BJP president Amit Shah and his core team members had in September 2016 identified around 115 seats from the states that had not been the party’s strongholds, including the “theatre of war” of Andhra Pradesh, Telangana, Tamil Nadu and Kerala, apart from the eastern and Northeast states. Shah has made multiple trips to these states, worked on strengthening the organisational set-up and directed state leaders to work unitedly.
A Union minister who was in-charge of a southern state said that the party’s national leadership had to instruct leaders in Andhra Pradesh, Telangana and Karnataka not to hold individual press conferences or give interviews to local media, an exercise that had done “more damage to the party than publicity for its work”.
In poll-bound Telangana, confusion among the cadres over the party’s political position has added to BJP’s woes. While the party is going solo for the December 7 Assembly elections, and leaders including Shah are attacking the ruling TRS publicly, the TRS’s stand on various issues indicates that it remains a friendly party with which the BJP could forge a pre-poll or post-poll understanding in the Lok Sabha elections.
In Andhra Pradesh, the state unit is not united, said a party leader. “The party is still facing the ire of the people over special category status. The state unit has not been able to zero in on issues that could influence voters positively. The main players will be TDP and YSRCP, and BJP is unlikely to forge a pre-poll alliance with YSRCP,” said a party leader.
The BJP is in a comparatively formidable position in Karnataka, and hopes that “contradictions” in the ruling JDS-Congress coalition could brighten its prospects in the Lok Sabha polls. Party sources, however, said the “constant tussle between the interests of the state unit and the Centre” has prevented the party from creating a popular sentiment against the state government.

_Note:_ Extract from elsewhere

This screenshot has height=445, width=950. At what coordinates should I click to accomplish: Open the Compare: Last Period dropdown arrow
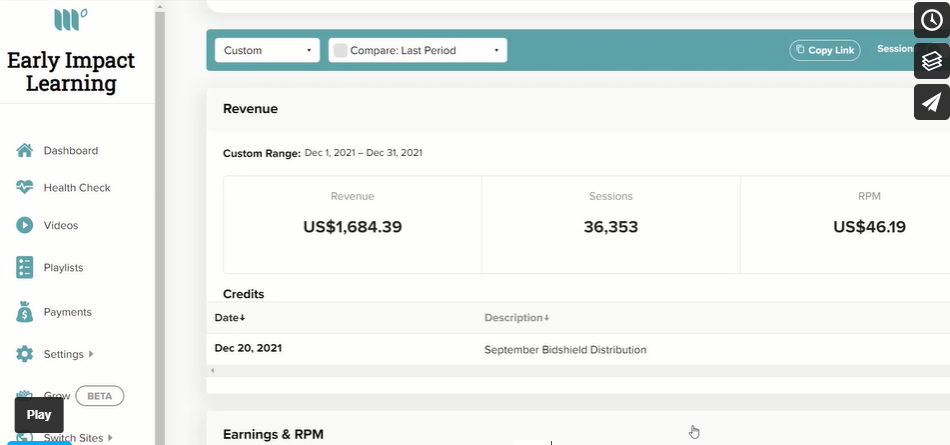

While senior party leader and former chief minister B S Yeddyurappa and his associates want the H D Kumaraswamy government to fall as soon as possible, the national leadership wants it to continue till the General Election so that BJP can cash in on the anti-incumbency factor, sources said. The national leadership’s stance has “disappointed” a section of the state unit and “it is visible in the state BJP’s performance”, said a senior party leader.
In Tamil Nadu, the emergence of T T V Dhinakaran-led AMMK as an electoral force could play spoilsport for the BJP. The BJP has been working on forging an alliance with the ruling AIADMK, but its prospects look fairly dim with an intense power struggle within the party. Political observers said that while DMK had almost ruled out alliance with the BJP, Dalit parties, like VCK, may be looking for secular formations.
The BJP’s faction-ridden Kerala unit also has not been able to make a deep impact on its electorate. After the initial confusion, the party has wholeheartedly backed the protests against the Sabarimala verdict, but this may not give the BJP an electoral advantage.
The Congress has also jumped on the protest bandwagon. The CPM-led government has agreed to engage in talks with community leaders before implementing the apex court order.